Description of the task
Substitute "Display size" for "Screen dimensions" in the rows from the one containing "Viewport: 1219px width, 474px" through the end of the rows, inclusive, and reproduce those rows with nothing else changed.

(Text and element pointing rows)
'''

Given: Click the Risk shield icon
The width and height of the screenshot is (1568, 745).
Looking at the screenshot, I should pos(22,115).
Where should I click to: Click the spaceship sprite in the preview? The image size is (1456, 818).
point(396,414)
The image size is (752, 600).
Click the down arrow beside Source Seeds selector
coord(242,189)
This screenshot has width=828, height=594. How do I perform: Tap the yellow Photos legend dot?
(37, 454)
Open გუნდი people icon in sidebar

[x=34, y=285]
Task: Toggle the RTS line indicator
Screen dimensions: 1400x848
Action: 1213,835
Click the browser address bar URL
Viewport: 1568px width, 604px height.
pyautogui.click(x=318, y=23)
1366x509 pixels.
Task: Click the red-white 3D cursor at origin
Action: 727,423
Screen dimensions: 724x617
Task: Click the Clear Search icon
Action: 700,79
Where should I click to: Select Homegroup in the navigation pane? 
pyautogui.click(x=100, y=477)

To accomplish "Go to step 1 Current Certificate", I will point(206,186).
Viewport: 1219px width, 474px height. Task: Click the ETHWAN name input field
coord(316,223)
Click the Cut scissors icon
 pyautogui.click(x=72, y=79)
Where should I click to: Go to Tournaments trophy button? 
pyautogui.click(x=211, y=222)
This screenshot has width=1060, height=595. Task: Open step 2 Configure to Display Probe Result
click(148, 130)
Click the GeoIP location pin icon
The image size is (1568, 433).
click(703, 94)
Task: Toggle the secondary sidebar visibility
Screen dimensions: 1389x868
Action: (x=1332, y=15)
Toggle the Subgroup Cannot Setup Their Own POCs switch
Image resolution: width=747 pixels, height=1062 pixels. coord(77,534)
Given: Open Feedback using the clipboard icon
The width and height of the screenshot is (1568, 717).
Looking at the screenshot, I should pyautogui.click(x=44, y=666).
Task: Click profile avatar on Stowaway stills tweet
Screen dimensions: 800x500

'''

Solution to this exercise
Viewport: 1219px width, 474px height. Task: Click the ETHWAN name input field
coord(316,223)
Click the Cut scissors icon
 pyautogui.click(x=72, y=79)
Where should I click to: Go to Tournaments trophy button? 
pyautogui.click(x=211, y=222)
This screenshot has width=1060, height=595. Task: Open step 2 Configure to Display Probe Result
click(148, 130)
Click the GeoIP location pin icon
The image size is (1568, 433).
click(703, 94)
Task: Toggle the secondary sidebar visibility
Display size: 1389x868
Action: (x=1332, y=15)
Toggle the Subgroup Cannot Setup Their Own POCs switch
Image resolution: width=747 pixels, height=1062 pixels. coord(77,534)
Given: Open Feedback using the clipboard icon
The width and height of the screenshot is (1568, 717).
Looking at the screenshot, I should pyautogui.click(x=44, y=666).
Task: Click profile avatar on Stowaway stills tweet
Display size: 800x500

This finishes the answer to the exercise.